In neighborhoods where historic tax credits spur rapid development, affordable housing policies are necessary for balance, she adds.
“The private market is important to attracting investment capital into neighborhoods that haven’t received infusions of capital,” she says, “but the policies we’re trying to put in place help influence the market, because, left to its own devices, the market is not equitable. We’ve seen time and time again in the country and this community, left to its own, the market adversely impacts certain segments of our society.”
There are some affordable housing units in the works in or near Blackwell on Richmond's South Side. The Hollands is a subdivision of 22 single-family townhouses and duplexes being built in Swansboro by the nonprofit Southside Community Development and Housing Corp. along Perry Street in the block between West 22nd and West 24th streets and McDonough Street. The units will be sold to first-time homebuyers whose income is no more than 80 percent of the area's median household income as defined by the U.S. Department of Housing and Urban Development. For a single person, that would be $46,600, or $53,250 for a couple.
Dianna Bowser, SCDHC's president and CEO, says the project is being financed with HUD funds made available through a grant from the city. She says the intended price range for the homes is $150,000 to $175,000 and that site development work is slated to start in December, with home construction beginning next spring.
"I believe we’ll have quite a demand," she says. "There’s lack of affordable inventory in the city of Richmond and even in nearby counties such as Henrico and Chesterfield."
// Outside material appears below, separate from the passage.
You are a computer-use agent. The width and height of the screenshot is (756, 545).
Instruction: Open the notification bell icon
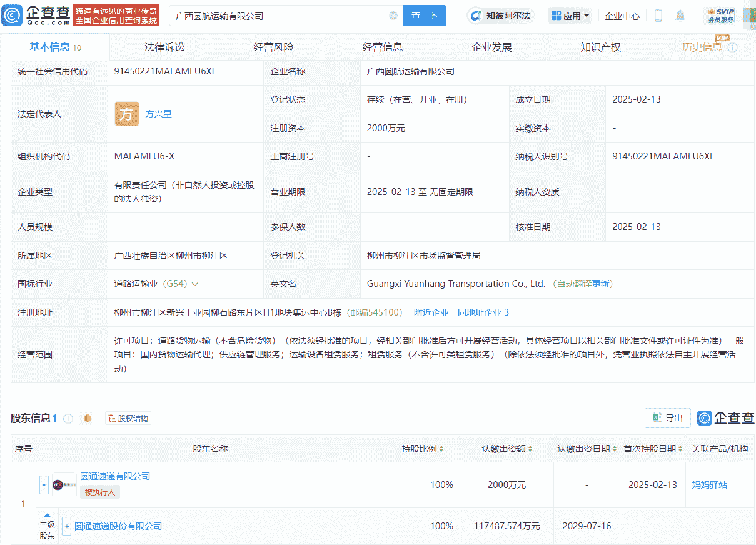click(680, 15)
In July, the Richmond Redevelopment and Housing Authority approved the disposition of 56 parcels, primarily in the Blackwell area, that were among the properties in the HOPE VI Conservation and Redevelopment Plan.
Although there is no timetable for the sale or transfer of those properties, says RRHA General Counsel Cory Wolfe, "We anticipate that the disposition strategy will allow for the output of affordable rental and/or homeownership for many families in Richmond."
Last summer, the authority disposed of 66 properties, auctioning about half and transferring the rest to the nonprofits Richmond Metropolitan Habitat for Humanity and Project:HOMES to be renovated and sold to families earning 80 percent or less of the area median income.
Wolfe says the RRHA is also completing development of the Blackwell Senior Cottages, 18 rental cottages for low- and moderate-income senior citizens, south of Maury Street along East 15th and East 16th streets. Burt Pinnock, principal at Baskervill architectural firm, which designed the cottages, says that 14 of them are occupied, and the remaining units are being completed.
While the need for affordable housing is great, the Better Housing Coalition's Harris says she is encouraged by the attention focused on the issue lately.
“Throughout my career I’ve never heard as much interest and even support for affordable housing,” she says. “Folks are making connections between the performance of neighborhood-based schools and where you live, and the connection between your health and well-being based on how you live and where you live.”